Heroism -- Canadian Style (National Post, Sept. 06, 2003)

The second anniversary of 9/11 won't be as emotionally charged as the first, but the day will be saturated with ritual, speeches and media commentary, as is appropriate for the annual commemoration of America's greatest national tragedy.

For me one of the most interesting consequences of 9/11 was the sudden re-emergence of male heroism as a notion with no pejorative overtones. For the first time in many years, the population was united in the reflexive conservatism that accompanies great terror. So initially the deeds of the NYFD, and of gallant Tod Beamer ("Let's roll") and others on Flight 93 who diverted their doomed aircraft from Washington received a correctly full measure of gratitude. These were America's anointed: unequivocally authentic heroes.

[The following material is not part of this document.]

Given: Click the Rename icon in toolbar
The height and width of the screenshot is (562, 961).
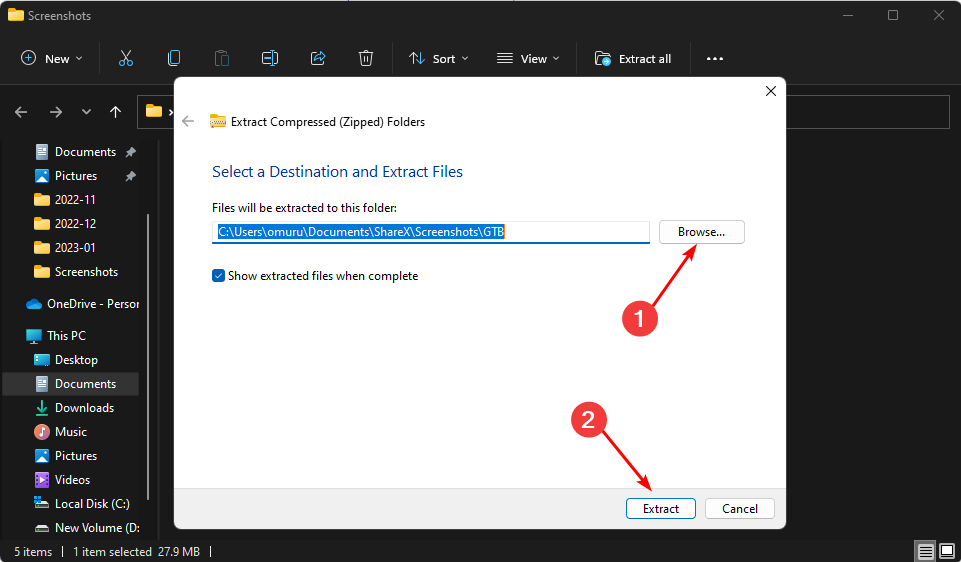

Widespread disdain for the military, a holdover from the Vietnam War and the Counterculture's virulent anti-patriotism, just melted away. For the first time in living memory, the troops were receiving the respect they have always deserved.

But as "normal" life resumed, the temporarily paralyzed liberal media found their tongues again, and warming to their task, dumbed down the category of "heroes" to include the 3,000 WTC victims, who made no comparable selfless choice for risk or sacrifice. Our Canadian media eagerly followed suit for the handful of Canadians amongst them.

Others protested this descriptive miscarriage, but grief is easy prey to the kitsch that trumps logic and clarity. Suddenly everyone who died on 9/11 -- or even got extremely dusty -- was a "hero."

Curious to review the word's progress, I googled in "heroism and 9/11," and found 18,700 sites. I didn't get very far, though, because I was caught by a link to "Canadian Heroism." Irresistible in the circumstances, you'll agree. I never did go back to the other 18,699 entries.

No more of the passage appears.